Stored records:
((
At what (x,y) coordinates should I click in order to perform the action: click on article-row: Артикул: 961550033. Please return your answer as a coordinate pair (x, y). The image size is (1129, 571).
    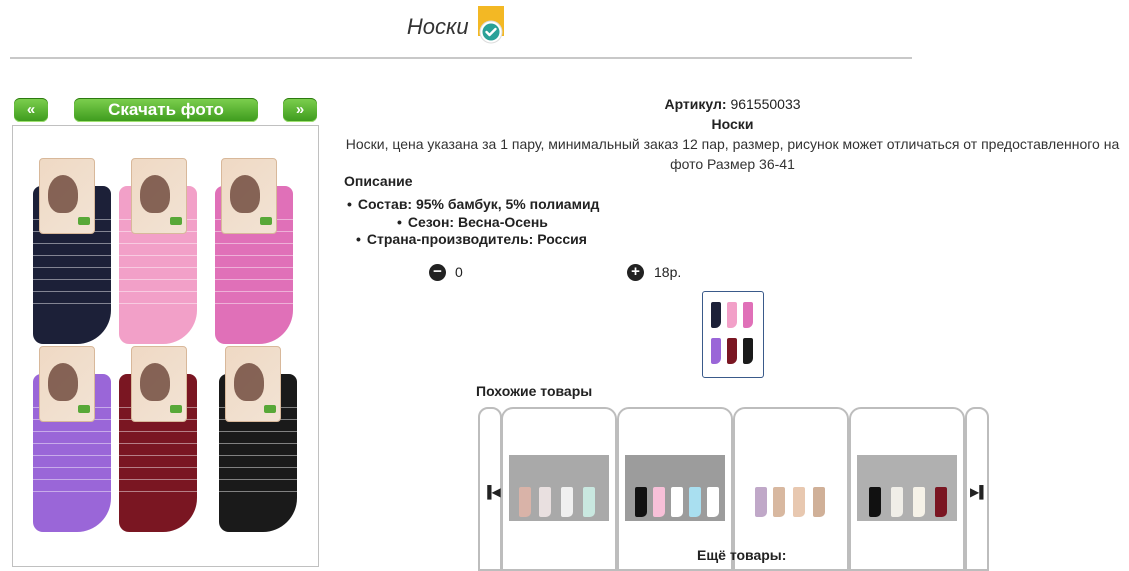
    Looking at the image, I should click on (730, 104).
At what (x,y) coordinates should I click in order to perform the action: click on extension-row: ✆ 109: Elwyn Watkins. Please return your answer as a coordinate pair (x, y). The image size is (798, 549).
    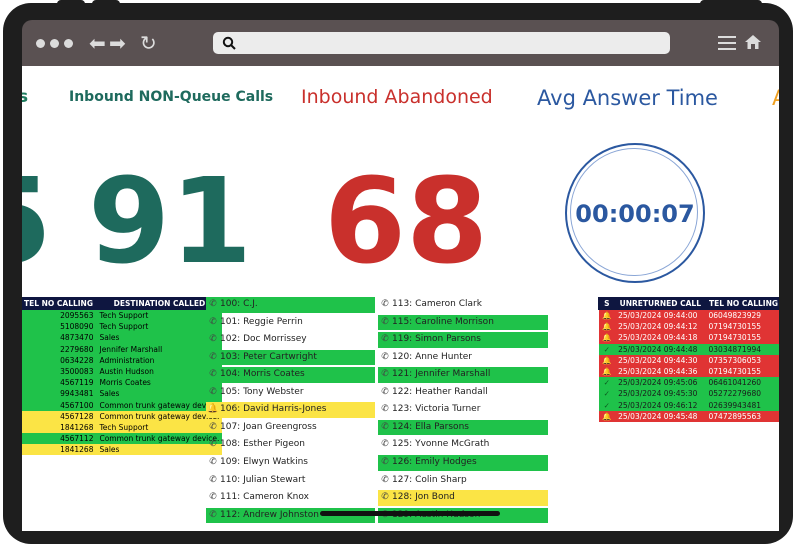
    Looking at the image, I should click on (290, 463).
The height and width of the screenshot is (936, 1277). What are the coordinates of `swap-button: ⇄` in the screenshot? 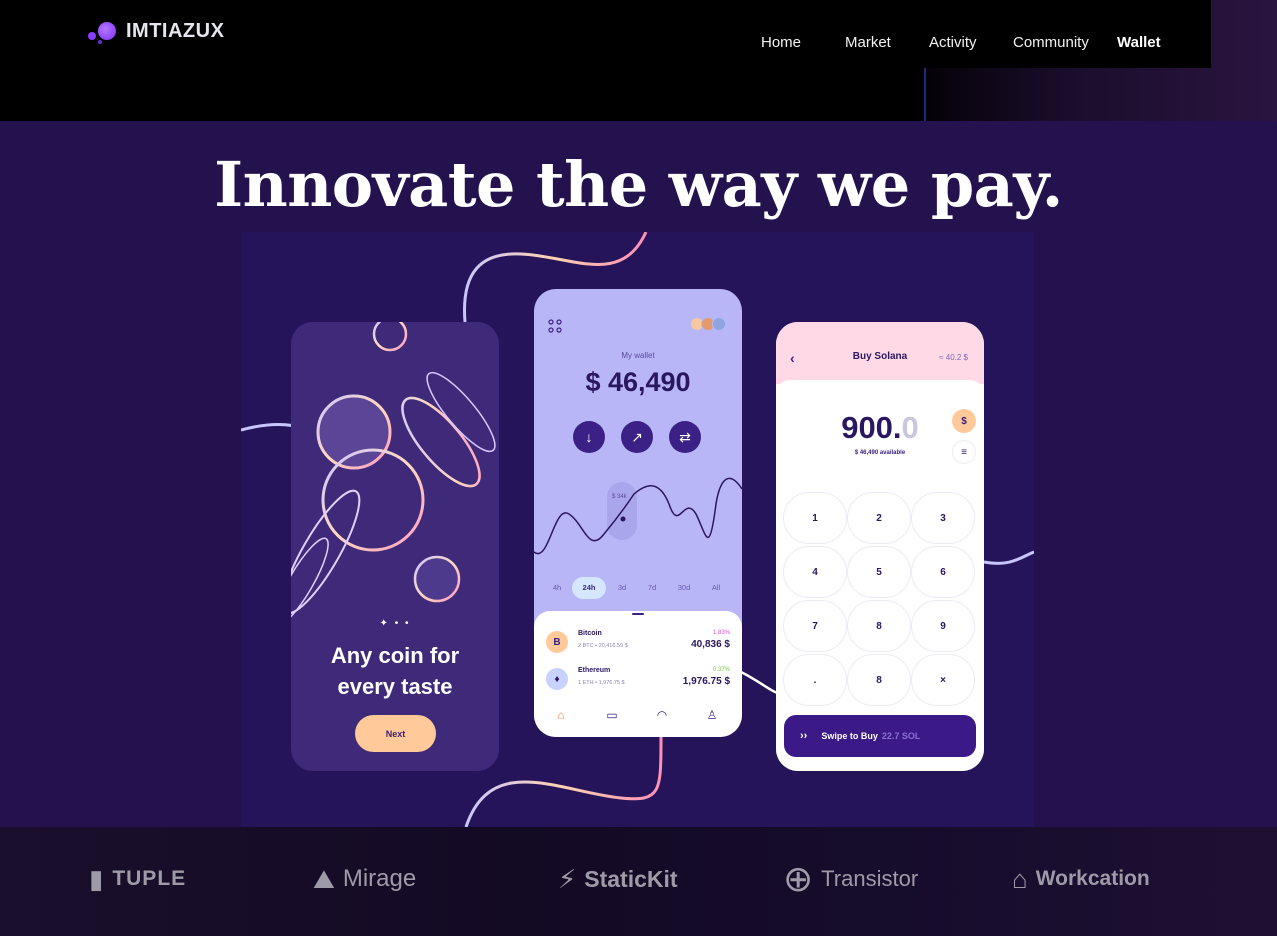 It's located at (685, 437).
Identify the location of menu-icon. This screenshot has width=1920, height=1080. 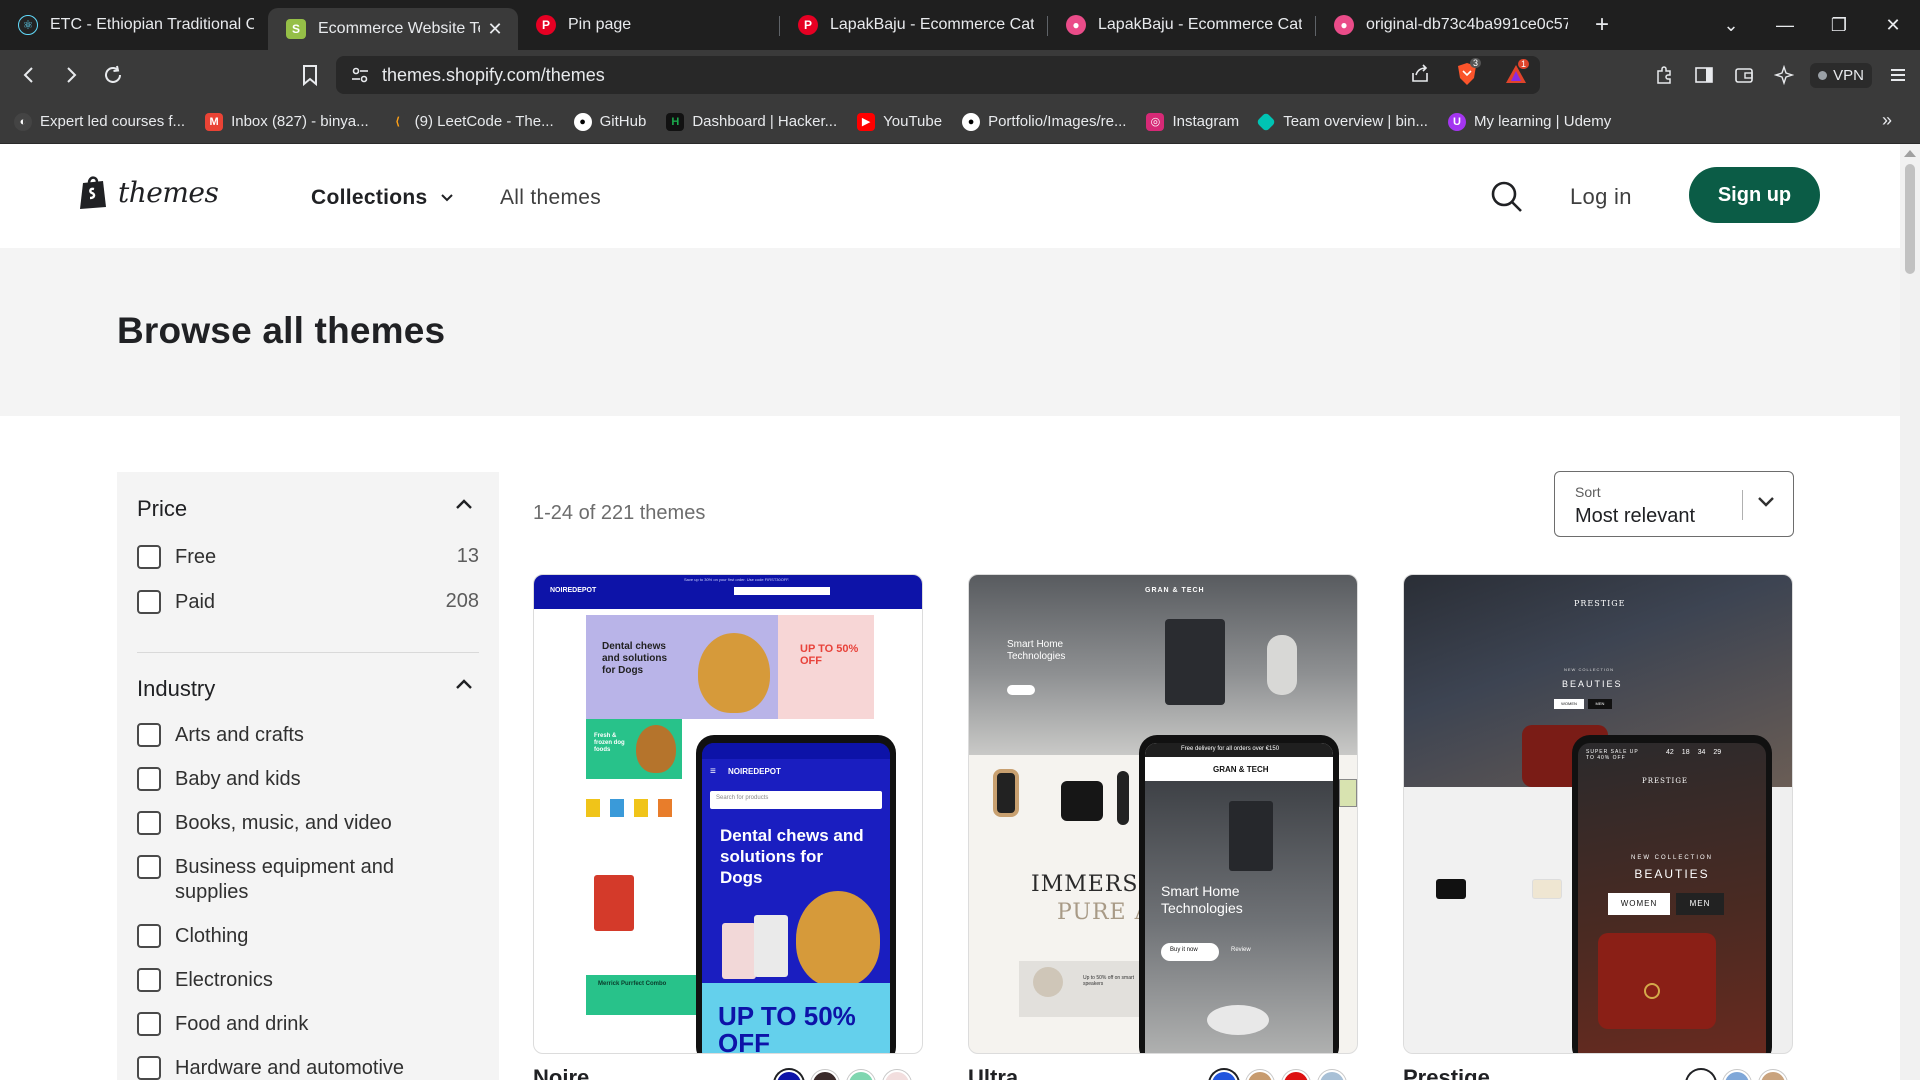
))
How many lines in the records above contain the word "action"? Give only the number.

2